"Comprised of simple ingredients like olive oil, colorful vegetables, fresh herbs, hearty beans, and an array of spices and seasonings, the Mediterranean diet relies on bright, fresh-leaning staples to yield meals that taste good and are good for you. This Mediterranean chickpea skillet recipe, from developer and wellness coach Miriam Hahn, is one of those wholesome meals that comes together quickly but tastes like you spent all day on it."
"Blistered tomatoes seared in olive oil create a saucy base for the dish, while roasted red peppers and kalamata olives build a briny combination that is a bursting with salty flavor. Chickpeas provide protein and a subtly nutty flavor profile, rounding out the skillet into something that works as both a main course or a side dish. To make this recipe, you'll need grape tomatoes, red onion, garlic, lemon, fresh parsley, and fresh basil."

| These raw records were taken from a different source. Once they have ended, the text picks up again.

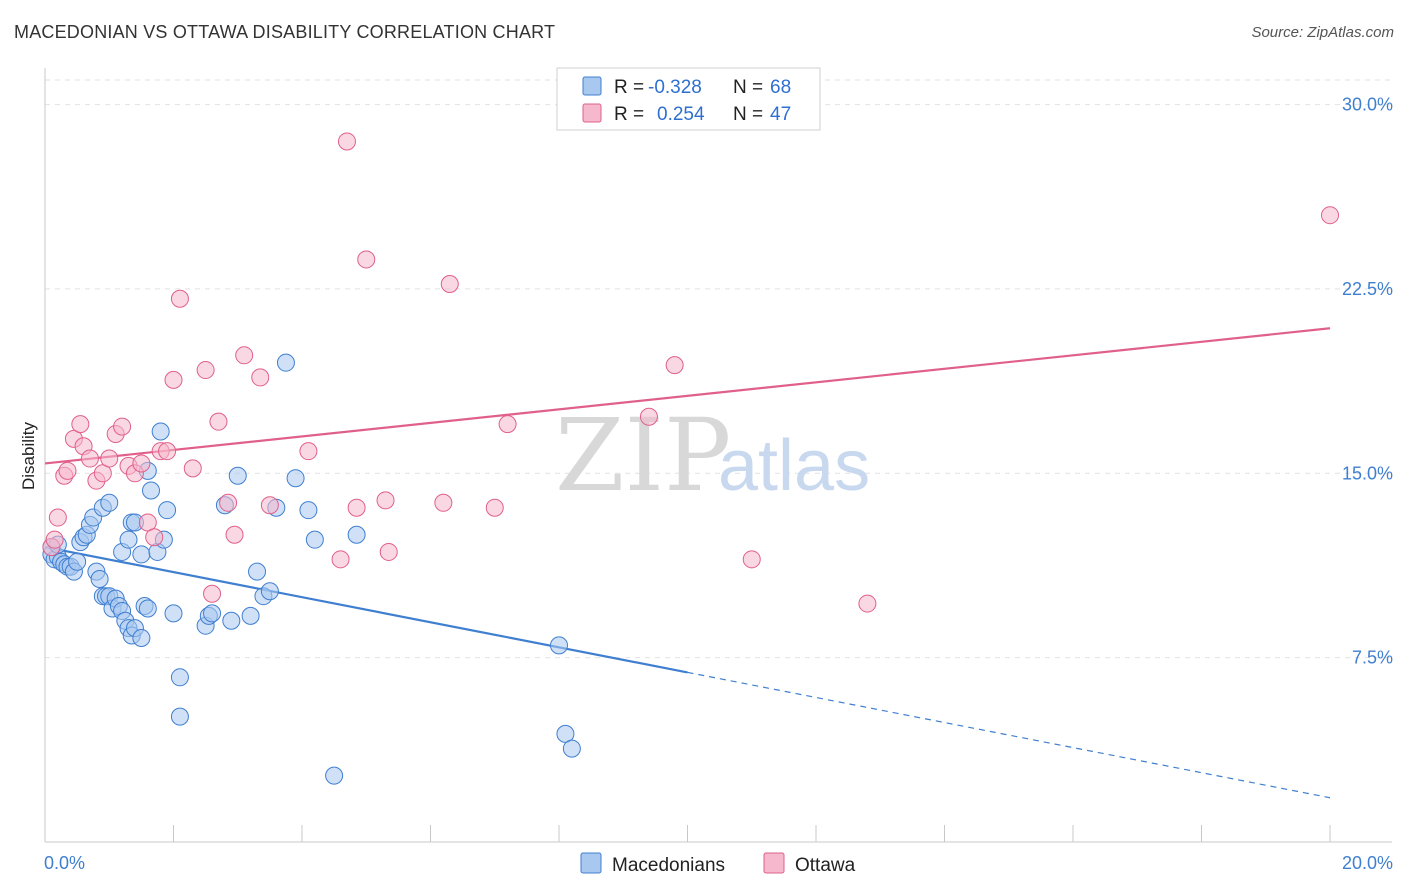 This screenshot has height=892, width=1406. I want to click on legend-r-value-2: 0.254, so click(681, 114).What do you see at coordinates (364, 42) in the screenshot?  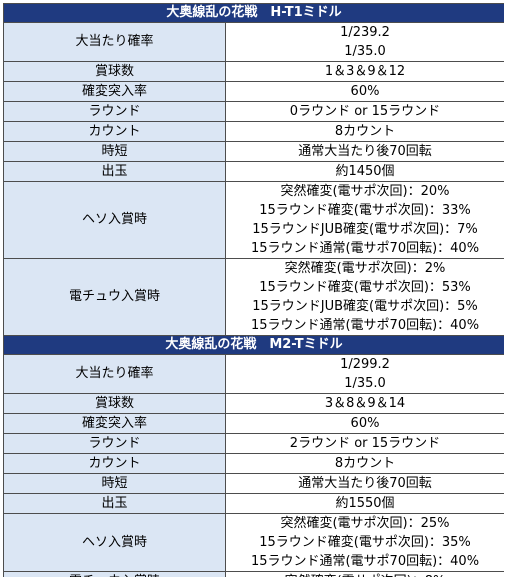 I see `spec-value: 1/239.2 1/35.0` at bounding box center [364, 42]. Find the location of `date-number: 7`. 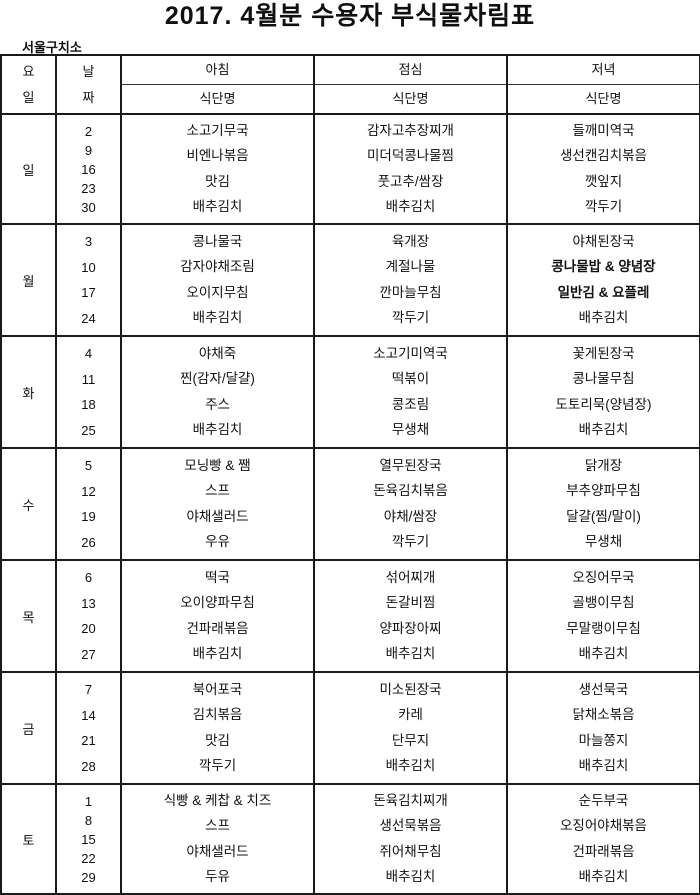

date-number: 7 is located at coordinates (88, 690).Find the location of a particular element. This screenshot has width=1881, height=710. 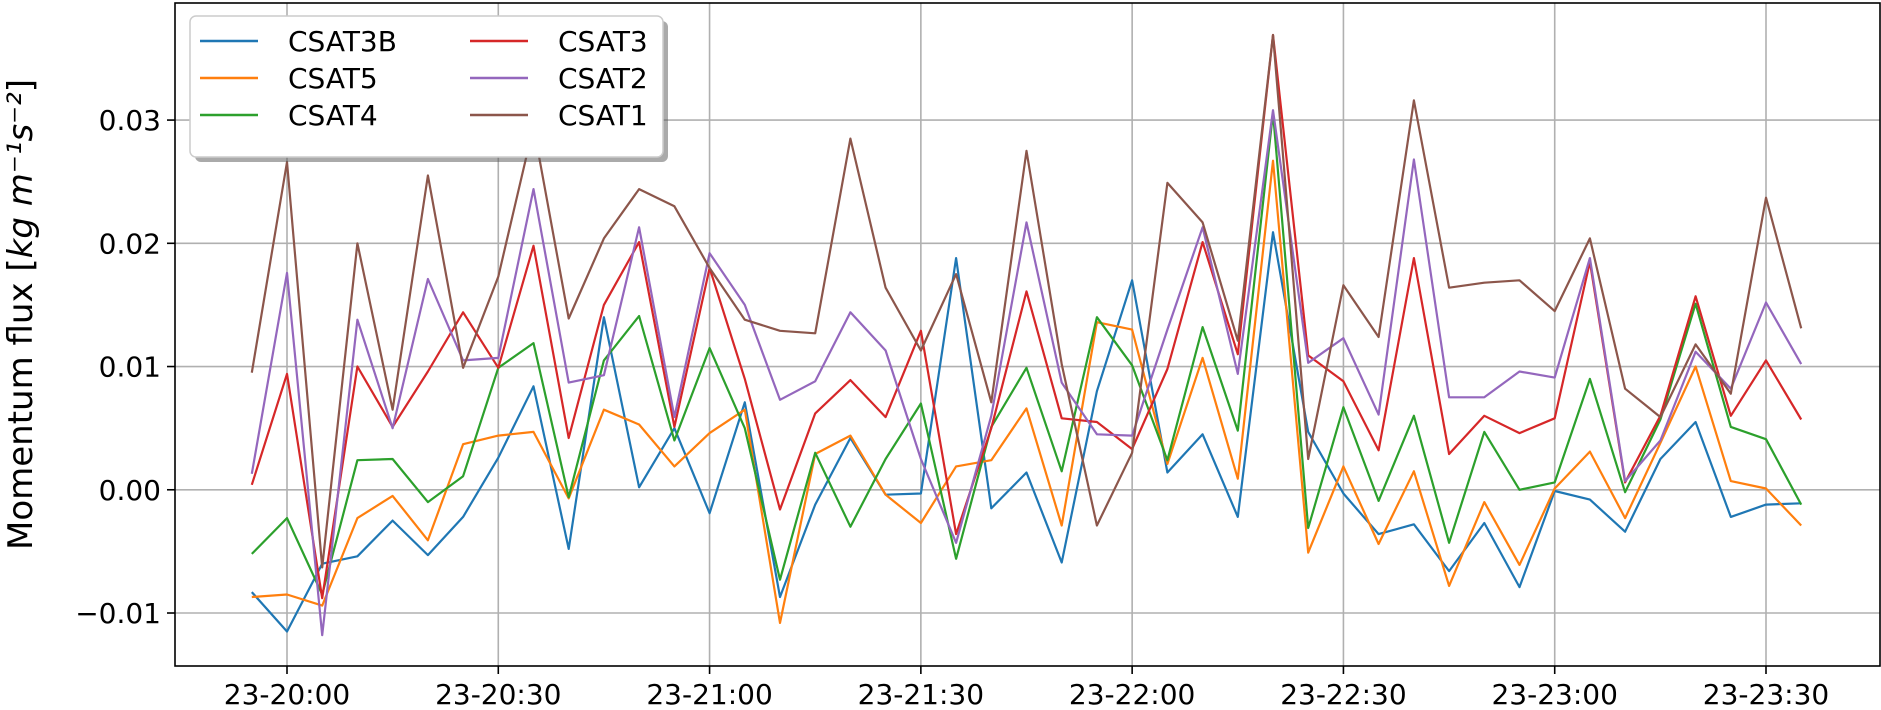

Blistered tomatoes seared in olive oil form a saucy base that mingles with roasted red peppers and kalamata olives to create a briny, savory backbone. Canned chickpeas add protein and a subtly nutty flavor while fresh herbs—parsley and basil—and lemon brighten the skillet. Dried oregano, smoked paprika, and cumin provide warm Mediterranean seasoning. The dish cooks in one pan and relies on pantry staples like chickpeas, roasted peppers, and olives, making it quick to assemble. Serve with crusty bread and feta, or alongside grilled chicken or salmon; it works as a main course or side.